Vóór de invoering van overheidsregels varieerde het alcoholgehalte van whisky aanzienlijk en bestond er geen standaardpercentage. Whisky werd vaak in verschillende sterktes geproduceerd en geconsumeerd, waarbij sommige whisky's een alcoholgehalte tot 75% ABV (150 proof) of hoger bereikten.

Deze hoogwaardige whisky's werden vaak 'witte hond' of 'maneschijn' genoemd en werden doorgaans geconsumeerd door mensen die op het platteland woonden of door degenen die hun eigen sterke drank produceerden. Over het algemeen lagen de commercieel geproduceerde whisky's in deze periode waarschijnlijk tussen de 45 en 60% (90-120 proof).
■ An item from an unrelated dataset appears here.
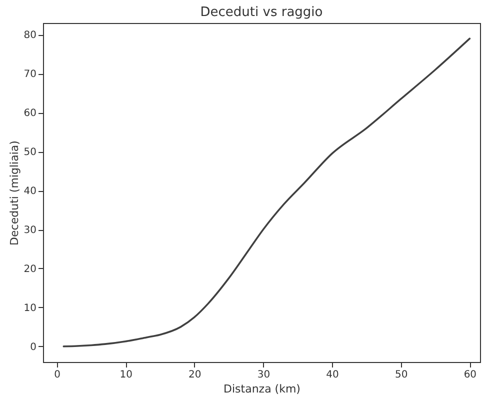  I want to click on x-tick-label: 0, so click(57, 375).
Toen regeringen de productie en verkoop van alcohol begonnen te reguleren, begonnen ze normen vast te stellen en minimumalcoholpercentages vast te stellen voor verschillende soorten alcoholische dranken, waaronder whisky. De vaststelling van een minimum alcoholpercentage van 40% ABV (80 proof) voor whisky in de Verenigde Staten vond plaats tijdens het verbodstijdperk als een middel om legale whisky te onderscheiden van maneschijn en andere illegale sterke dranken.